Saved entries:
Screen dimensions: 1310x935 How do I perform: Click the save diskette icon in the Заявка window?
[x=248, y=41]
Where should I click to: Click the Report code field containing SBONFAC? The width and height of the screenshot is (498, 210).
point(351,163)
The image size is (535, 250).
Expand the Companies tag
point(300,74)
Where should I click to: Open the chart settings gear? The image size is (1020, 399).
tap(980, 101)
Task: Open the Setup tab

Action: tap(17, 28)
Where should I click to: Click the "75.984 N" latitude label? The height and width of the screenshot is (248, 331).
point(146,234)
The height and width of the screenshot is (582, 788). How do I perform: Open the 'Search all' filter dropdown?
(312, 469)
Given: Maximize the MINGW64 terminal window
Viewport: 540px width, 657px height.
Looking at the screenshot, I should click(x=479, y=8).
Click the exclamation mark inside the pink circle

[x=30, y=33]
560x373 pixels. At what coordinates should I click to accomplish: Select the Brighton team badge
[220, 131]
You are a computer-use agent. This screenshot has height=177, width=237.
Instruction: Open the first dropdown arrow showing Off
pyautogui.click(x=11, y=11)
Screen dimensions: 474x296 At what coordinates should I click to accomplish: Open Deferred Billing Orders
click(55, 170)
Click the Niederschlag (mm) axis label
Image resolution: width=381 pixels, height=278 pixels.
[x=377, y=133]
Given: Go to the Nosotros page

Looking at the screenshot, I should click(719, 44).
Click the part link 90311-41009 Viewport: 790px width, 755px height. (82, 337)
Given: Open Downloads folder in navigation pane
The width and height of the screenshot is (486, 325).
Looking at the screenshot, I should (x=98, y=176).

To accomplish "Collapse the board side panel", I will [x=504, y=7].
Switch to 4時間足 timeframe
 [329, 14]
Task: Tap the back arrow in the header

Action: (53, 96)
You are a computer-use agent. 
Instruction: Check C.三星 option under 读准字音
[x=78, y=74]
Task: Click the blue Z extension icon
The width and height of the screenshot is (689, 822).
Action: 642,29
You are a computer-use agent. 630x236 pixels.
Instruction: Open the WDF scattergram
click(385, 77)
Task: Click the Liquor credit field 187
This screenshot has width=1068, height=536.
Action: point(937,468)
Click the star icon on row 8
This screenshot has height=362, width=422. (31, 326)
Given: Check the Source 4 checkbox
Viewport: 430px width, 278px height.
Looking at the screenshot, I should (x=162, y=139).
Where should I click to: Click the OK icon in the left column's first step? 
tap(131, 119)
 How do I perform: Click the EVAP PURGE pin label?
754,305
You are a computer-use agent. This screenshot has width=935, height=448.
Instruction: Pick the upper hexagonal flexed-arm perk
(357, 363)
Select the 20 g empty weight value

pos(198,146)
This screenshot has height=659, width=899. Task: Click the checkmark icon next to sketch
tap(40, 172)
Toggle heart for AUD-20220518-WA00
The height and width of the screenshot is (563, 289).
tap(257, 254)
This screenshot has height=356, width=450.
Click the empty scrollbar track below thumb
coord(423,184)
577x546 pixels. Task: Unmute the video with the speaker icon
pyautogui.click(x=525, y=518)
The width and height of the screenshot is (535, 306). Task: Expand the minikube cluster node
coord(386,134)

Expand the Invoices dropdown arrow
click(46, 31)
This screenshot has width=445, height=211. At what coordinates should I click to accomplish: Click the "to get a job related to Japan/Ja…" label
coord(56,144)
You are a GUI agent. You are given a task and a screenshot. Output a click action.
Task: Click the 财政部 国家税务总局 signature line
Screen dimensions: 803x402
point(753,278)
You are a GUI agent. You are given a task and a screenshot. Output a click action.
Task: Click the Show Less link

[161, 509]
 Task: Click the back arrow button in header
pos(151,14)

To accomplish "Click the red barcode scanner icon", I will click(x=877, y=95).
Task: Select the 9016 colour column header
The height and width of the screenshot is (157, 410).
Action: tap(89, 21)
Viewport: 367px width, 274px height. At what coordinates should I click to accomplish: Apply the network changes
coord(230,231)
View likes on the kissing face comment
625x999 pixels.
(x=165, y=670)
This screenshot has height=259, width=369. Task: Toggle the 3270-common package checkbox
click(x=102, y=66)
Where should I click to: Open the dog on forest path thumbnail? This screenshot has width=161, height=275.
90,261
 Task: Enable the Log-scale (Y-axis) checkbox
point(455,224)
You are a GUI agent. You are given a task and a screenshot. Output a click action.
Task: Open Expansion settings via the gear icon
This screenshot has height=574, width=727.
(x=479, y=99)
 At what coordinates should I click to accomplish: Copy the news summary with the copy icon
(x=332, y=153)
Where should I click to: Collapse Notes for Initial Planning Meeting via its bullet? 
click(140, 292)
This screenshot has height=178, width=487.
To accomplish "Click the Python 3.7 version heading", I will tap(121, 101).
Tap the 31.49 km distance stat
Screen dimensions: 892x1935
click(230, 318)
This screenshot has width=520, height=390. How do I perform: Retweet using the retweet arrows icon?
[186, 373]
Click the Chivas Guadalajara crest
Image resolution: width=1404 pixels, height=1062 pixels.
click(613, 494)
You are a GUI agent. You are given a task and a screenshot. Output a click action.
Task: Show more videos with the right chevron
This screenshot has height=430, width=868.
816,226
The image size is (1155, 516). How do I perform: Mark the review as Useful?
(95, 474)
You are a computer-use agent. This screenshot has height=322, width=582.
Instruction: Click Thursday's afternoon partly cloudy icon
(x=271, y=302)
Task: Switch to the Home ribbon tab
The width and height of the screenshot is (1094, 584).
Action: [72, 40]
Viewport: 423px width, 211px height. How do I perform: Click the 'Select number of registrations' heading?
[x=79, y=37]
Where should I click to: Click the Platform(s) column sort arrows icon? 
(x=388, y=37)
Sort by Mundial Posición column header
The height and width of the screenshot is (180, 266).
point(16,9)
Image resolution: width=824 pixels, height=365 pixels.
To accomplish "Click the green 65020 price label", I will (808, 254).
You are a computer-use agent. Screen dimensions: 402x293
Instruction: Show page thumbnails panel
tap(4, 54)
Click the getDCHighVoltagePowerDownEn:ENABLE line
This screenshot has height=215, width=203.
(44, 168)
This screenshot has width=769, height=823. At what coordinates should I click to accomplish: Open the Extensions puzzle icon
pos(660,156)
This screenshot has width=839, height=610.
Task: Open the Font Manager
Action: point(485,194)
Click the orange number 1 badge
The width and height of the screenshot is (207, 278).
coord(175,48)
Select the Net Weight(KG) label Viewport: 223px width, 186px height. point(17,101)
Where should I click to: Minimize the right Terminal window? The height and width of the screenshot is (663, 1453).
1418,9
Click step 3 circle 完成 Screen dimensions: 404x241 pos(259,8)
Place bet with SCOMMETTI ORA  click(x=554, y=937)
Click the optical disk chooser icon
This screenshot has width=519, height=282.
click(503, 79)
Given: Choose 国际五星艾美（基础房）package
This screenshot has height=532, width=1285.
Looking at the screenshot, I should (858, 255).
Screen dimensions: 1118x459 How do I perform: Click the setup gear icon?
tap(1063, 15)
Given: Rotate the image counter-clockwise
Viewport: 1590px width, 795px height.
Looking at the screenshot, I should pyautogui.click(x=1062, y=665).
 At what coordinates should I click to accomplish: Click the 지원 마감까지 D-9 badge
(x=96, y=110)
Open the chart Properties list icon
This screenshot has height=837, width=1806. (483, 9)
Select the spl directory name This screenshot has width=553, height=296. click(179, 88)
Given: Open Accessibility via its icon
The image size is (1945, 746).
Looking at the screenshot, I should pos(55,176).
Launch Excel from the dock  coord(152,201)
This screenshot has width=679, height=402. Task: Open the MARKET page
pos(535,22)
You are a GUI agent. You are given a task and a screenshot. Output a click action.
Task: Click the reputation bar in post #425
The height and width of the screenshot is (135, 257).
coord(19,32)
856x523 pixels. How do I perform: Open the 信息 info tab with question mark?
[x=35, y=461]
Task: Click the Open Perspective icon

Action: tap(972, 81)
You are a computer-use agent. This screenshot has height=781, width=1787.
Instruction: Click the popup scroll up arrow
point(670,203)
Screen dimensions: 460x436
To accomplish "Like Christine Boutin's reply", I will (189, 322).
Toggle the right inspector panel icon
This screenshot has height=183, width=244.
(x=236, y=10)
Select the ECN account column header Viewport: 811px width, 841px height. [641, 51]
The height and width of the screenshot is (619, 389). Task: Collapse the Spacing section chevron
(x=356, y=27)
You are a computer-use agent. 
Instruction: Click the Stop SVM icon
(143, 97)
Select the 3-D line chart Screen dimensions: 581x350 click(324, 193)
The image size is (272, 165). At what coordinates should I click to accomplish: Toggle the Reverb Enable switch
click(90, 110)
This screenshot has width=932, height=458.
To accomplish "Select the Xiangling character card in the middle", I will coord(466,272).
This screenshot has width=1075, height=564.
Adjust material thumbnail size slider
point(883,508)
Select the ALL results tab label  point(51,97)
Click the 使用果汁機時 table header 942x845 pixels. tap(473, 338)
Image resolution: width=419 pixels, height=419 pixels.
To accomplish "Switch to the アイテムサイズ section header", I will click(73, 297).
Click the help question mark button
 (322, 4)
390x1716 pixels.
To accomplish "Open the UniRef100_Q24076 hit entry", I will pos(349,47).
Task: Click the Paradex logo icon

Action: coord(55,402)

## What the task requires
Each line of the records above, from the first through the one containing "Given: Open Downloads", is to be retyped exactly; no other line belongs.

## Solution to the problem
Screen dimensions: 1310x935 How do I perform: Click the save diskette icon in the Заявка window?
[x=248, y=41]
Where should I click to: Click the Report code field containing SBONFAC? The width and height of the screenshot is (498, 210).
point(351,163)
The image size is (535, 250).
Expand the Companies tag
point(300,74)
Where should I click to: Open the chart settings gear? The image size is (1020, 399).
tap(980, 101)
Task: Open the Setup tab

Action: tap(17, 28)
Where should I click to: Click the "75.984 N" latitude label? The height and width of the screenshot is (248, 331).
point(146,234)
The height and width of the screenshot is (582, 788). How do I perform: Open the 'Search all' filter dropdown?
(312, 469)
Given: Maximize the MINGW64 terminal window
Viewport: 540px width, 657px height.
Looking at the screenshot, I should click(x=479, y=8).
Click the exclamation mark inside the pink circle

[x=30, y=33]
560x373 pixels. At what coordinates should I click to accomplish: Select the Brighton team badge
[220, 131]
You are a computer-use agent. This screenshot has height=177, width=237.
Instruction: Open the first dropdown arrow showing Off
pyautogui.click(x=11, y=11)
Screen dimensions: 474x296 At what coordinates should I click to accomplish: Open Deferred Billing Orders
click(55, 170)
Click the Niederschlag (mm) axis label
Image resolution: width=381 pixels, height=278 pixels.
[x=377, y=133]
Given: Go to the Nosotros page

Looking at the screenshot, I should click(719, 44).
Click the part link 90311-41009 Viewport: 790px width, 755px height. (82, 337)
Given: Open Downloads folder in navigation pane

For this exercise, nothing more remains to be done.